> _Kaynaktan alıntı_:
"""

Yaptığı hizmetlerle yaşadığı döneme gönül ve hizmet adamı olarak damgasını vuran, geriye yetiştirdiği zihinler, fikirlerini işlediği yazılar ve hatıralar bırakan bir isimdir İrfan Fethi Gemuhluoğlu.
“Türkçe anasütü gibi ak ve helâl olmalıdır. Çok göz nuru ve emek istiyor.” F.Gemuhluoğlu
Bir mercekti aslında. Eskilerin tüm güzelliğini kendi çağına ve sonrasına taşıyan, sonrakilere gösteren bir mercekti. Büyüklerden ne kadar aziz bir iz varsa simasındaydı. Derin bir hafızaydı. Yaşayan yüzbinlerce kelimenin içinde sözlüğünde olmayan tek kelimenin “ben” olduğu bir hafıza kitabı. Aziz ve mukaddes olan için nefes alan, irfan çağının kapısı açılsın diye nefesini veren bir gönül insanıydı.

"""

İrfan Fethi Gemuhluoğlu'nu anlatan metni son cümlesinin ardından sürdürün.

> _Veri bölümü_:
"""

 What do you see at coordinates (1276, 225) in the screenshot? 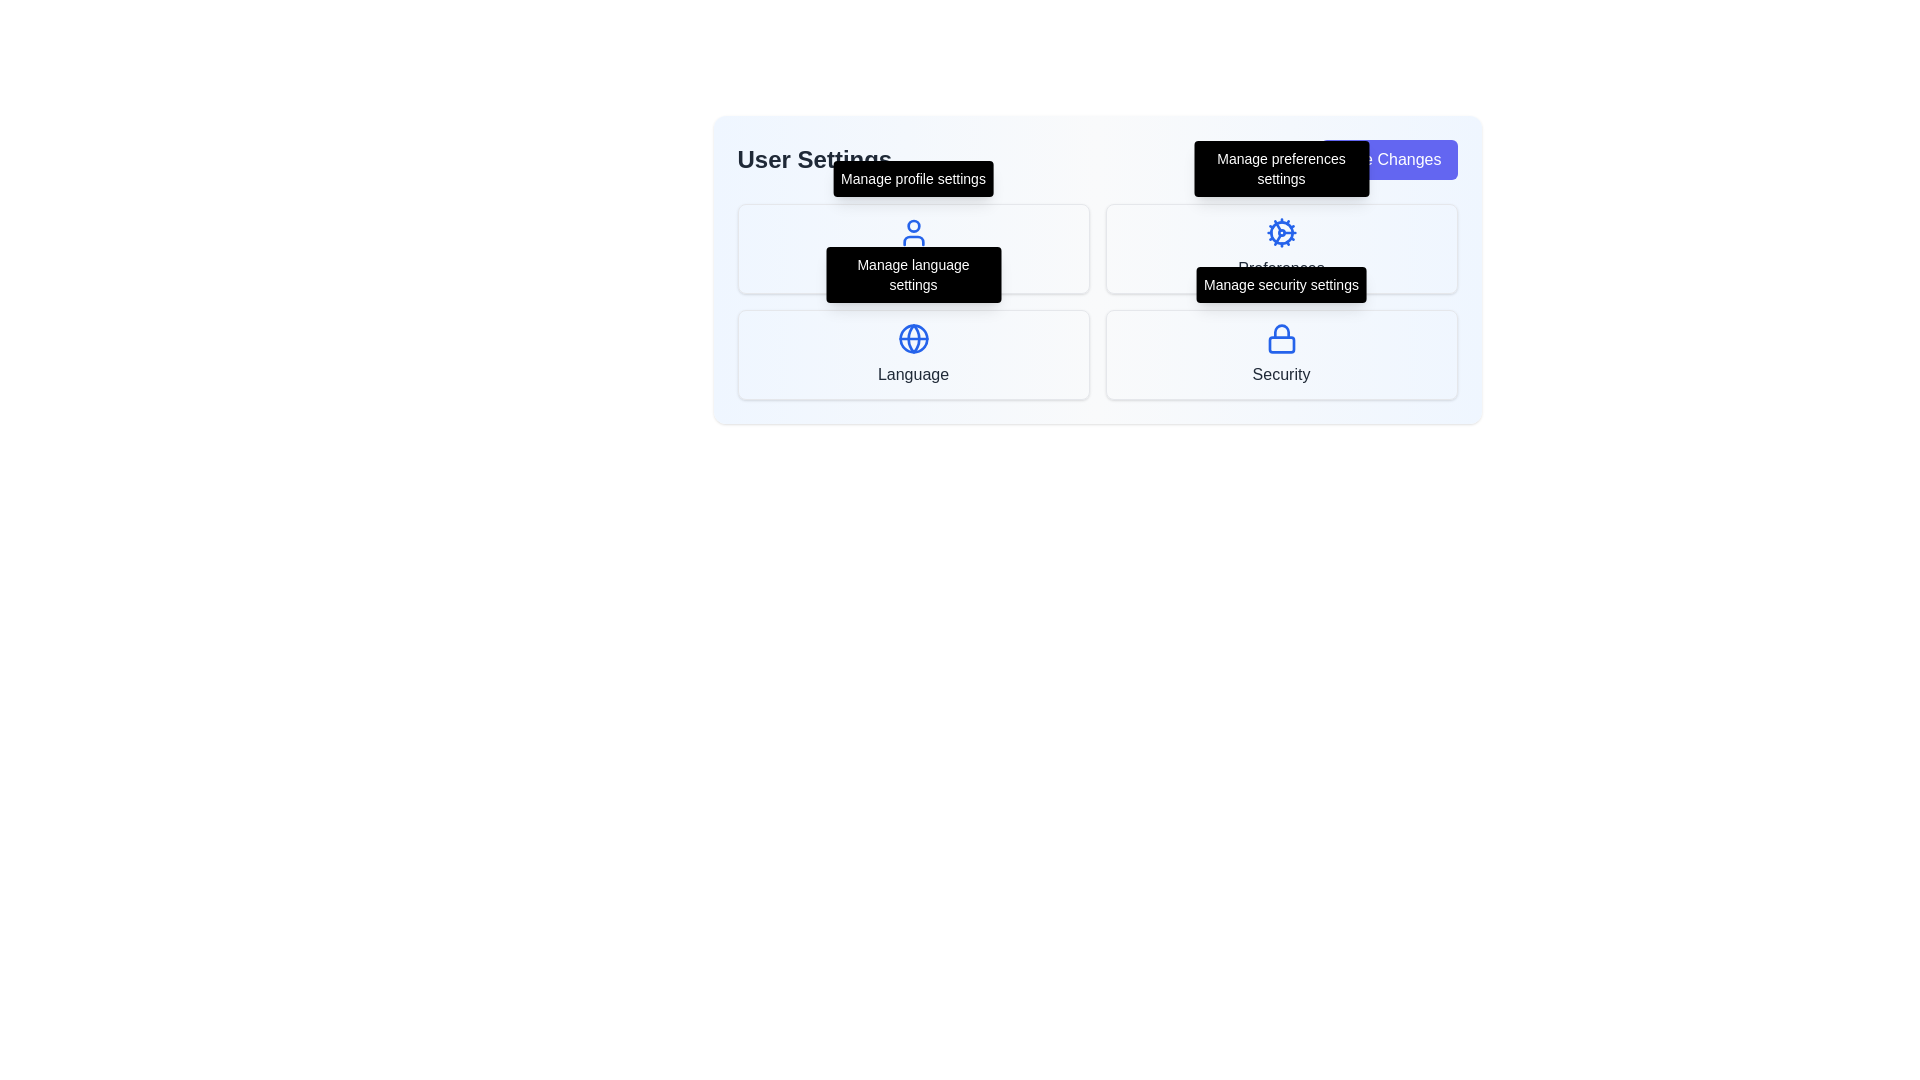
I see `the graphical decoration element that is part of the cogwheel icon in the 'Manage preferences settings' section, located in the upper-right quadrant of the display area` at bounding box center [1276, 225].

"""

> _Alıştırma yanıtı_:
“Onu meydan yeri tanımaz. Fethi Gemuhluoğlu, harp meydanında görünmeyen, fakat ateş hattındakilere sakalık eden, nakliye ve levazım kollarına yön veren, hususi çevrelerde mayası halis bir gençlik yoğuran, gönlü tasavvuf kokusuyla ıtırlı ve dili en murassa Osmanlıca zarfı içinde İslami zevk mazrufuyla nakışlı, son turfanda bir tipti…” Necip Fazıl Kısakürek
10 Nisan 1950’de Mareşal vefat edince, İstanbul radyosu, bırakın taziye vermeyi müzik yayınını kesme lütfunda bile bulunmaz. “Sevdiğimi söylemezsem sevmek derdi beni boğar” diyemeyen o yılların halkı, radyoya ve tek partiye öfkelidir fakat sesini çıkaramaz. Bir ışık beklenirken henüz gençlik yıllarında biri milletin önüne geçer. Heyecanlı nutuklar arasında radyo binasında protesto yapılır. Harbiye Ordu Komutanlığı’na gidip bizzat bayrağı yarıya indiren Gemuhluoğlu, Beyazıd Camii önünde Mareşal Fevzi Çakmak’ın cenazesini resmi makamlara teslim etmeyen gençlerin de başındadır.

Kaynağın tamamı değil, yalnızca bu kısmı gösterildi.